» **Given instruction 1**
From the ImageCLEF photo annotation notes, copy verbatim the passage that starts with "General Terms" and continues through "handling disjoint cases.".

» **Quoted text**
******

I2R ImageCLEF Photo Annotation 2009
                     Working Notes
                                  Jiquan Ngiam and Hanlin Goh
         Institute for Infocomm Research, Singapore, 1 Fusionopolis Way, Singapore 138632
                              {jqngiam, hlgoh}@i2r.a-star.edu.sg


                                            Abstract
        This paper describes the method that was used for our two submission runs for the
        ImageCLEF Photo Annotation task.

Categories and Subject Descriptors
H.3 [Information Storage and Retrieval]: H.3.1 Content Analysis and Indexing; H.3.3 Infor-
mation Search and Retrieval; H.3.4 Systems and Software; H.3.7 Digital Libraries; H.2.3 [Database
Managment]: Languages—Query Languages

General Terms
Measurement, Performance, Experimentation

Keywords
Photo annotation, Global and local features, Support Vector Machines (SVM), feature selection


1       Introduction
The ImageCLEF Photo Annotation 2009 task involved 53 concepts spanning from abstract con-
cepts (aesthetics, blur) to visual elements (trees, people). Although an ontology was provided, our
method did not rely on the ontology heavily, except for handling disjoint cases.

******

(Entries on where items are located)
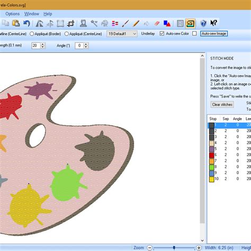
Task: Select Appliqué (Border) radio button
Action: [x=32, y=34]
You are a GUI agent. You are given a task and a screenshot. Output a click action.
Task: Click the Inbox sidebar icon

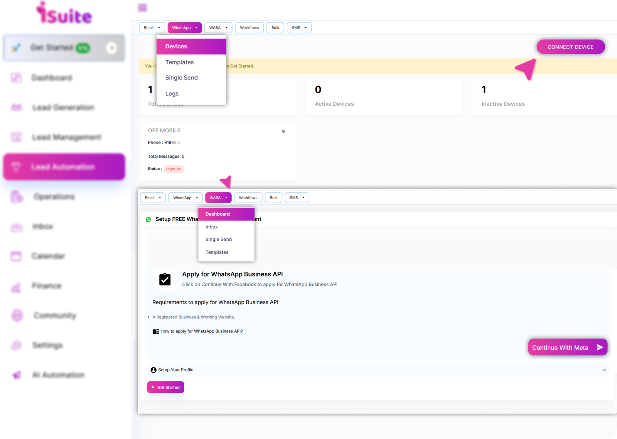pos(16,227)
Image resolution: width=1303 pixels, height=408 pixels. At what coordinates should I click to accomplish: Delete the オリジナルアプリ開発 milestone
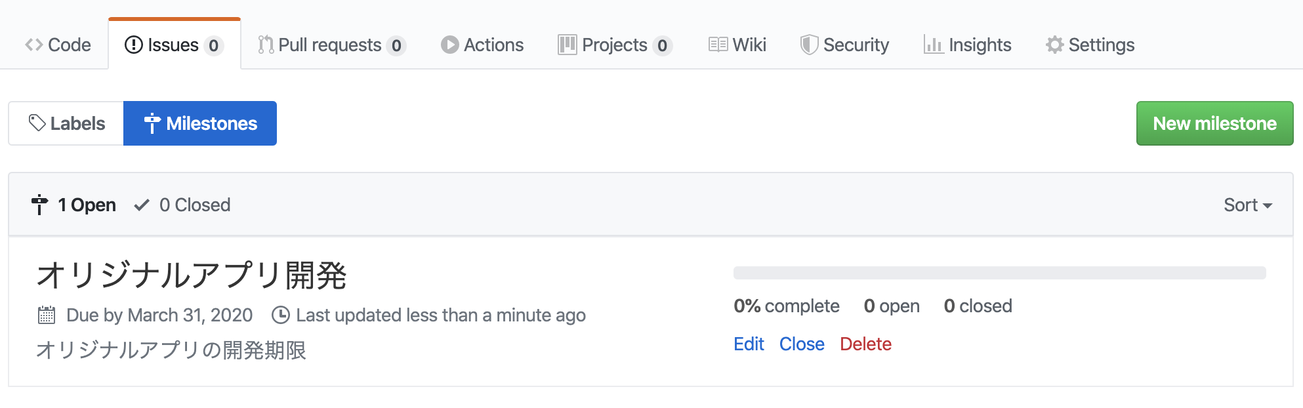(x=866, y=344)
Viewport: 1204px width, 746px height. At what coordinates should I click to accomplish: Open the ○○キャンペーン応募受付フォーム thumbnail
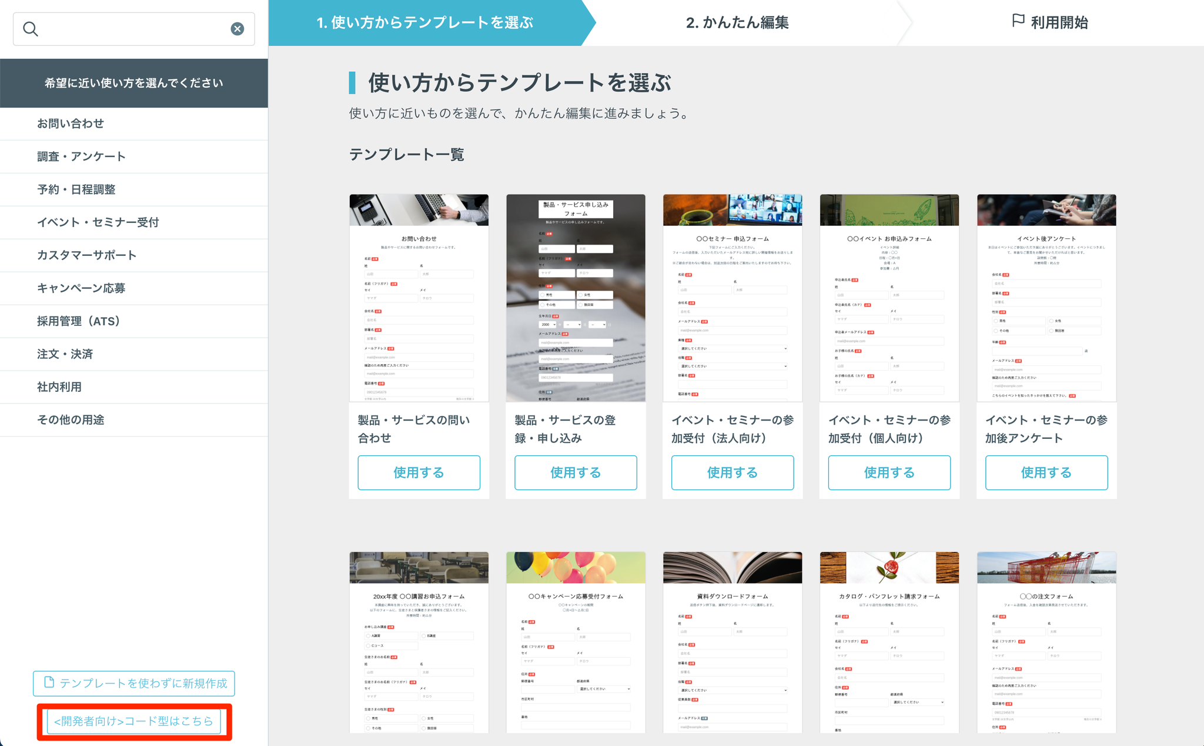576,642
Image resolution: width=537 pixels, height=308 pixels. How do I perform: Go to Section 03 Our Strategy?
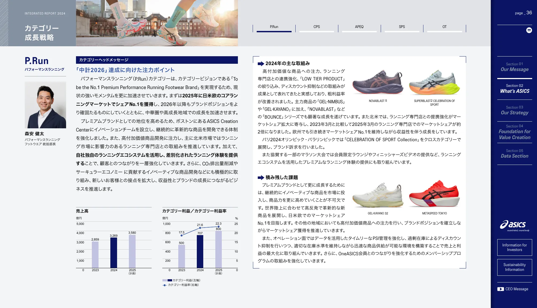[514, 110]
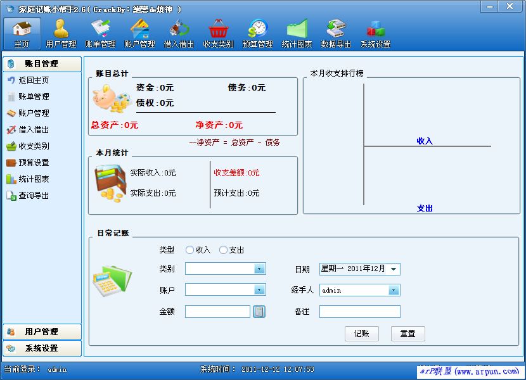This screenshot has width=526, height=380.
Task: Click the 数据导出 toolbar icon
Action: point(335,33)
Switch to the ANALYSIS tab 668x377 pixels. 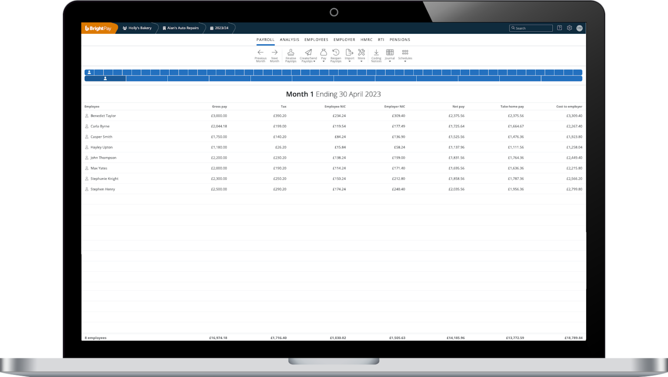point(289,40)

******

» **Given instruction 2**
In the records, rewrite the lines starting with the line with "You are a GUI" and going on through the line with "pos(16,227)", changing "Inbox" to "Archive" and keeping everything else the same. Give only those lines, without the pictures.

» **Final answer 1**
General Terms
Measurement, Performance, Experimentation

Keywords
Photo annotation, Global and local features, Support Vector Machines (SVM), feature selection


1       Introduction
The ImageCLEF Photo Annotation 2009 task involved 53 concepts spanning from abstract con-
cepts (aesthetics, blur) to visual elements (trees, people). Although an ontology was provided, our
method did not rely on the ontology heavily, except for handling disjoint cases.

» **Final answer 2**
You are a GUI agent. You are given a task and a screenshot. Output a click action.
Task: Click the Archive sidebar icon

pos(16,227)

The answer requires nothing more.